Remember GDP using the catchy phrase "Cats In Garden, Smoke minus Mosquito":
- C — Consumption
- I — Investment
- G — Government Expenditure
- S — Exports (sales abroad)
- M — Imports (subtract)
So GDP = C + I + G + (X − M).
Trick 2: Three Deficits — "FRP Chain"
Use FRP — Fiscal contains Revenue, Primary is Fiscal minus Interest:
- Fiscal Deficit = Total Exp − Total Receipts (excl. borrowings)
- Revenue Deficit = Revenue Exp − Revenue Receipts
- Primary Deficit = Fiscal Deficit − Interest payments
If asked which deficit is the "purest" measure of new borrowing — it is always Primary Deficit.
Trick 3: Monetary Tools of RBI — "R-R-C-S-M-B-O"
"Rohit Runs, Cricket Stops, Match Begins Outside" — covers the seven major tools:
- Repo Rate
- Reverse Repo Rate
- CRR (Cash Reserve Ratio)
- SLR (Statutory Liquidity Ratio)
- MSF (Marginal Standing Facility)
- Bank Rate
- OMO (Open Market Operations)
Trick 4: CPI vs WPI — "Customer = CSO, Wholesale = Commerce"
The Customer (CPI) is served by CSO; the Wholesaler (WPI) gets it from the Ministry of Commerce.
- CPI → released by Central Statistics Office (CSO).
- WPI → compiled by Office of Economic Adviser, Ministry of Commerce and Industry.
Trick 5: NDP vs NNP — "Depreciation Subtraction Trick"
Always subtract Depreciation.

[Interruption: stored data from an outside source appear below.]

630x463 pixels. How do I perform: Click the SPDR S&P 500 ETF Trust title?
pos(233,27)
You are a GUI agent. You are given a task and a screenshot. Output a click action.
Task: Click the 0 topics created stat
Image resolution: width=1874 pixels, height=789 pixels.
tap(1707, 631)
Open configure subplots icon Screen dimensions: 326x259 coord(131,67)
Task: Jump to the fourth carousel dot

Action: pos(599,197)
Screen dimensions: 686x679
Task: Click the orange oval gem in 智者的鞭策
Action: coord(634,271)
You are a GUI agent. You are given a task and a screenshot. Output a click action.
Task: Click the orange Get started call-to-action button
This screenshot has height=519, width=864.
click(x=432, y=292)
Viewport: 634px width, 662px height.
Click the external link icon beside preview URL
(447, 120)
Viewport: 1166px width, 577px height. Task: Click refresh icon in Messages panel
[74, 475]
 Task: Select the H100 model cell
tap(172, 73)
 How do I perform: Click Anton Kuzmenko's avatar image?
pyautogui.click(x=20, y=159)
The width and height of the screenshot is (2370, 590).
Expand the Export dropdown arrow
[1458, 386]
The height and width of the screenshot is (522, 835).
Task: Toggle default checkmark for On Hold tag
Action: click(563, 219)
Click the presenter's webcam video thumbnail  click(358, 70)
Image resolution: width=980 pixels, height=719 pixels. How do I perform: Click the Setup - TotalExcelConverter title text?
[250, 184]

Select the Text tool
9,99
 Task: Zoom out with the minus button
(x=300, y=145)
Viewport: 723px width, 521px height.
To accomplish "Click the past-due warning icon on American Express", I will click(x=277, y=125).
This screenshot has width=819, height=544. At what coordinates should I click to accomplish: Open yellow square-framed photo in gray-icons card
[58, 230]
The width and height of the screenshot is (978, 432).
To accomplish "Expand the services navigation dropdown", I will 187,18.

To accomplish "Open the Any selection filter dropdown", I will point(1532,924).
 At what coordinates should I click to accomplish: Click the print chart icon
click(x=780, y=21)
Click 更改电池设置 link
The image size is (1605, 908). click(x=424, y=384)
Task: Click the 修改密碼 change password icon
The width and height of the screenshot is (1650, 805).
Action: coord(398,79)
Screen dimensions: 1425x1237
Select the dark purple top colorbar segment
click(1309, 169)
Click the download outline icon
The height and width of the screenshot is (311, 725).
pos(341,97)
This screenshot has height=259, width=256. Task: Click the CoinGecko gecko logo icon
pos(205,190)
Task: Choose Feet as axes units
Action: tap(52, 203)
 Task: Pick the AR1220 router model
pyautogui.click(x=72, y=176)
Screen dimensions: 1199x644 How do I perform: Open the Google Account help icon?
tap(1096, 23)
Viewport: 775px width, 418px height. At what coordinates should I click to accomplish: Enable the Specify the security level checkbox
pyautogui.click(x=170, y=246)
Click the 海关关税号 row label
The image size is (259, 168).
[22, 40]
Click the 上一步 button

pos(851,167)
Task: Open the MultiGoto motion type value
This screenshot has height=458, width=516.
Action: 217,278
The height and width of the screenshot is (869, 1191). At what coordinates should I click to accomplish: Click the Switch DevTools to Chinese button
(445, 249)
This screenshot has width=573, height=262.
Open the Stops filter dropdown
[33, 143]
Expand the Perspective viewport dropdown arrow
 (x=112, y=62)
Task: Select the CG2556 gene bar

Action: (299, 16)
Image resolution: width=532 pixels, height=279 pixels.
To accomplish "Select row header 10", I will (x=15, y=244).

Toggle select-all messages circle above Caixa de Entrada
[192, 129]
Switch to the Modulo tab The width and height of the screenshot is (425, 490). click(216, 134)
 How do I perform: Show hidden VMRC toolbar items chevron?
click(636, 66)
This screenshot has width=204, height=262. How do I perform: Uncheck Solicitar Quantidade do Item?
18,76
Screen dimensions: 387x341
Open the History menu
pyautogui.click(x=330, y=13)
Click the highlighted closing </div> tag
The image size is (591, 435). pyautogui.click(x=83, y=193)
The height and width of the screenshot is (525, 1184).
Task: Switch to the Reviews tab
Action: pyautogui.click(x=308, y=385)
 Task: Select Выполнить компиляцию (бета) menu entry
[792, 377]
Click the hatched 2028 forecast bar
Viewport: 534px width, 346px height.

Just check whether you start with GDP or GNP.
- Start with GDP → subtract Depreciation → get NDP.
- Start with GNP → subtract Depreciation → get NNP.
Trick 6: Devaluation vs Depreciation — "Government vs Market"
Devaluation is Decided (by government, fixed system); Depreciation just happens (in market, floating system).
- Devaluation → deliberate, by central bank, in fixed exchange rate.
- Depreciation → market-driven, in floating exchange rate.
Trick 7: Direct vs Indirect Tax — "Burden Shift Rule"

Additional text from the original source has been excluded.